Sunday, March 6, 2016

B.O.Y.

I attended the surprise party this past week that my daughter Courtney (and his girlfriend, Anna) threw for her twin, Chris. It was a party to celebrate his one year for being on testosterone.  I drove from San Antonio to Austin in the truck with my youngest daughter, my husband and 3 very large blue balloons Courtney had bought and asked me to bring to the party.  The balloons were letters that spelled B.O.Y.

When we arrived at Courtney and Chris's house I helped prepare the food table.  I emptied the trash.  I put the dogs in the garage.  I mingled with the other 25 or so guests as we all waited for Chris to arrive through the front door.  I yelled "SURPRISE" when everyone else did as Chris crossed the threshold into his house filled with so many people that came to celebrate this day with him.  I watched as he moved through the room thanking everyone.  I stood quietly and watched.  And then I cried.  Just a little bit.

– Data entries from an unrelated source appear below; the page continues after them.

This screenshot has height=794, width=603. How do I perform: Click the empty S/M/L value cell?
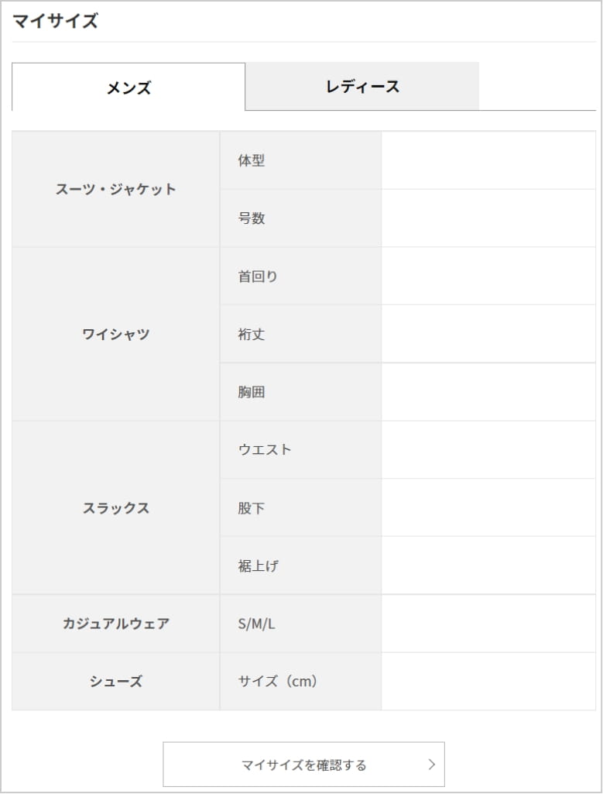(488, 624)
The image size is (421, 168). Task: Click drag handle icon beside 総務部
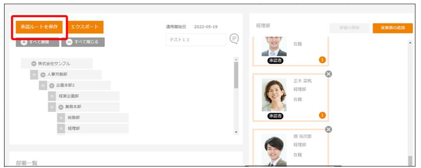[61, 117]
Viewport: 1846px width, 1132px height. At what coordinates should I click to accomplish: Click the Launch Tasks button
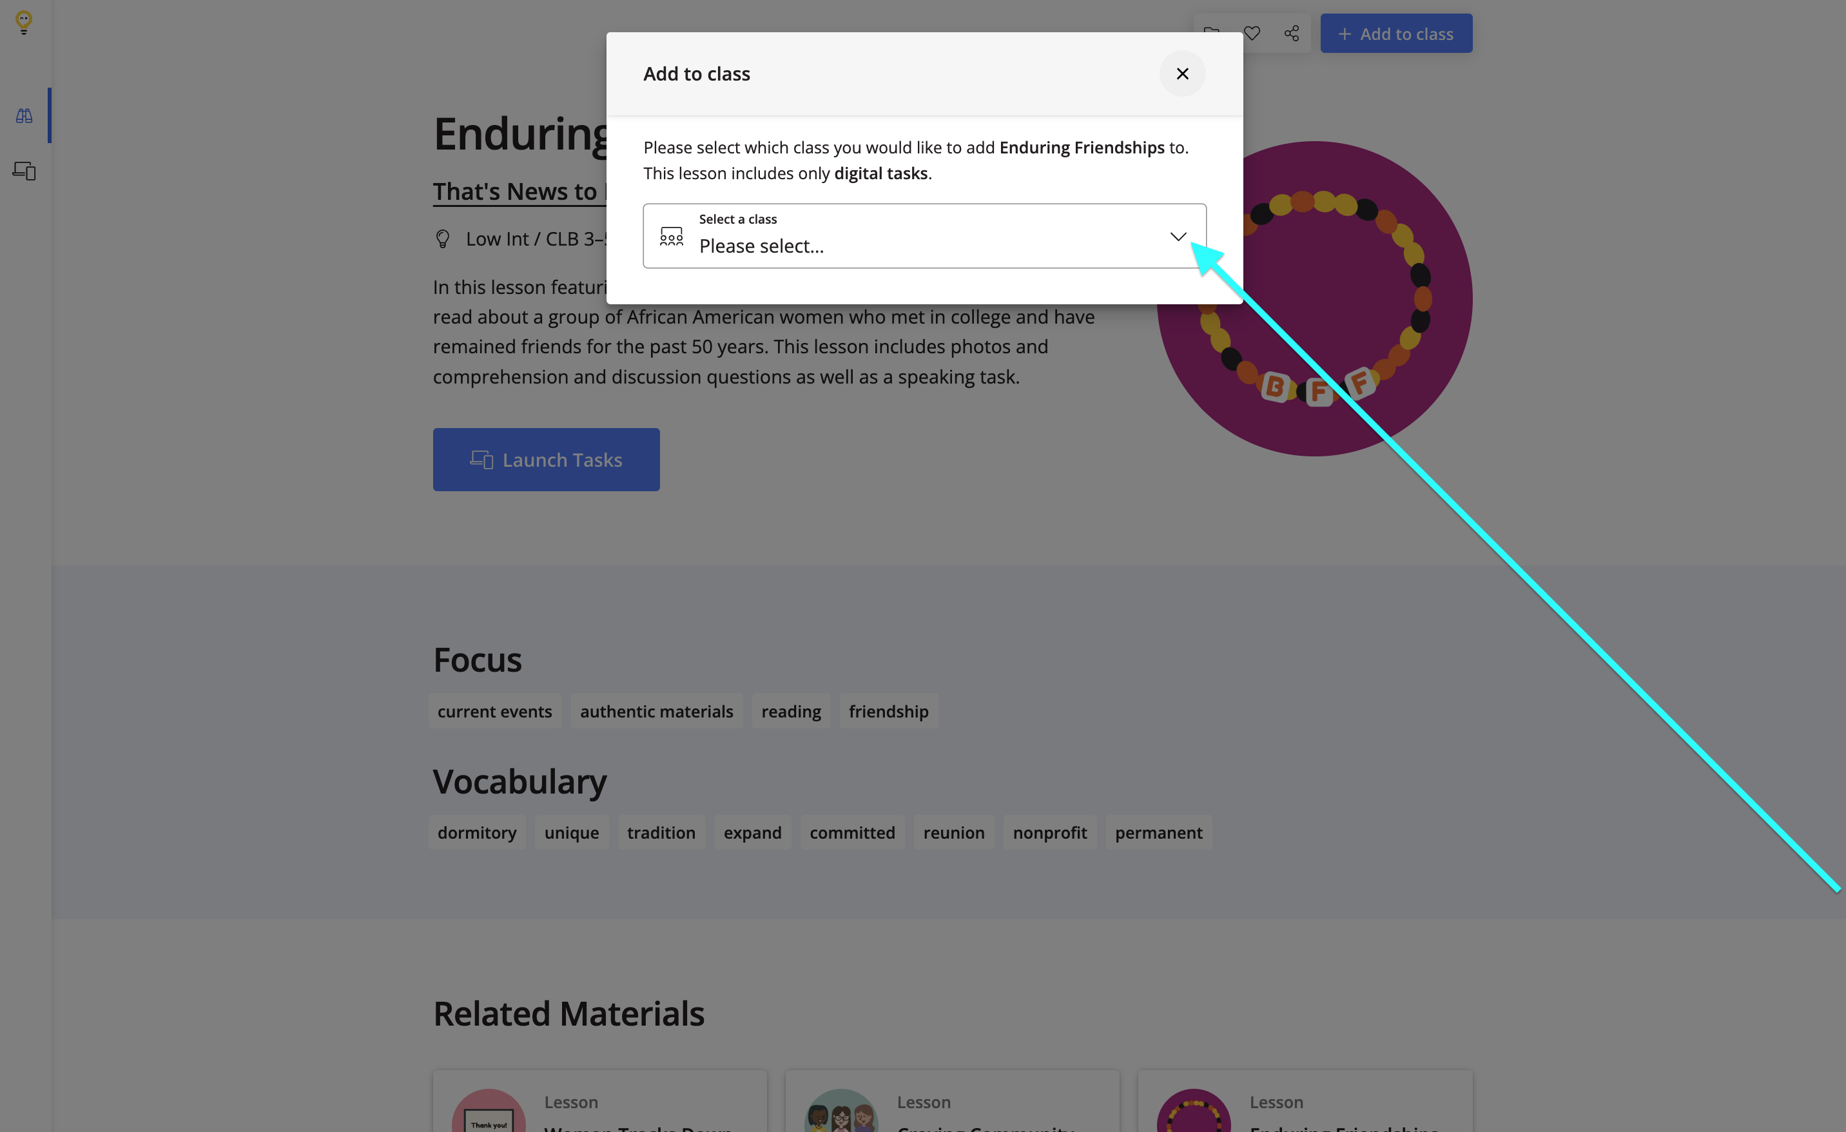point(545,459)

I cried because there was so much happiness in the room.
I cried because Chris was so happy.
I cried because I was happy.

I almost want to say that I cried because there was a part of me that was sad, as that makes for a more dramatic story - more of a story some people might want to read about - a mother in turmoil over this journey with Chris.  But I have already written that part of the story.  This is the beginning of the next chapters.  There were no tears of sadness.  There have been no tears of sadness for a while now and on this day of Chris's party, all I felt was ease and happiness.  To me, that's the better story - the one where the mother found peace in a situation she never imagined she would survive.  The one where there was this day of complete happiness for Chris and for me.

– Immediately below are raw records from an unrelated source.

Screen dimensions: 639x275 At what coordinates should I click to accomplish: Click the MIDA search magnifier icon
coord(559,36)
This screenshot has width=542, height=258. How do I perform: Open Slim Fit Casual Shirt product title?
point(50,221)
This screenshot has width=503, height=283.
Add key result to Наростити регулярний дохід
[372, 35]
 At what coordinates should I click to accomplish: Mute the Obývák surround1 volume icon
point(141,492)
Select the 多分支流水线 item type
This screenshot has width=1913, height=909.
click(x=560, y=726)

This party came on the heels of a phone call Chris and I had had the previous week wherein he informed me that he had just visited the Court House in Austin to begin the paperwork for changing his name from Chloe Nicole to Christopher Nicholas.  In that conversation he told me about a judge he'd stood before.  An elderly man.  A man he had no way of knowing how he would act or react, especially after he'd heard sad stories from friends who'd had bad experiences with judges when they went to change their names.  Chris described how kind the judge was, how engaging he was, how he made the experience so pleasant.  When Chris told me this story about the judge, I smiled, not just because I was glad the situation went smoothly, but because it gave me hope in people.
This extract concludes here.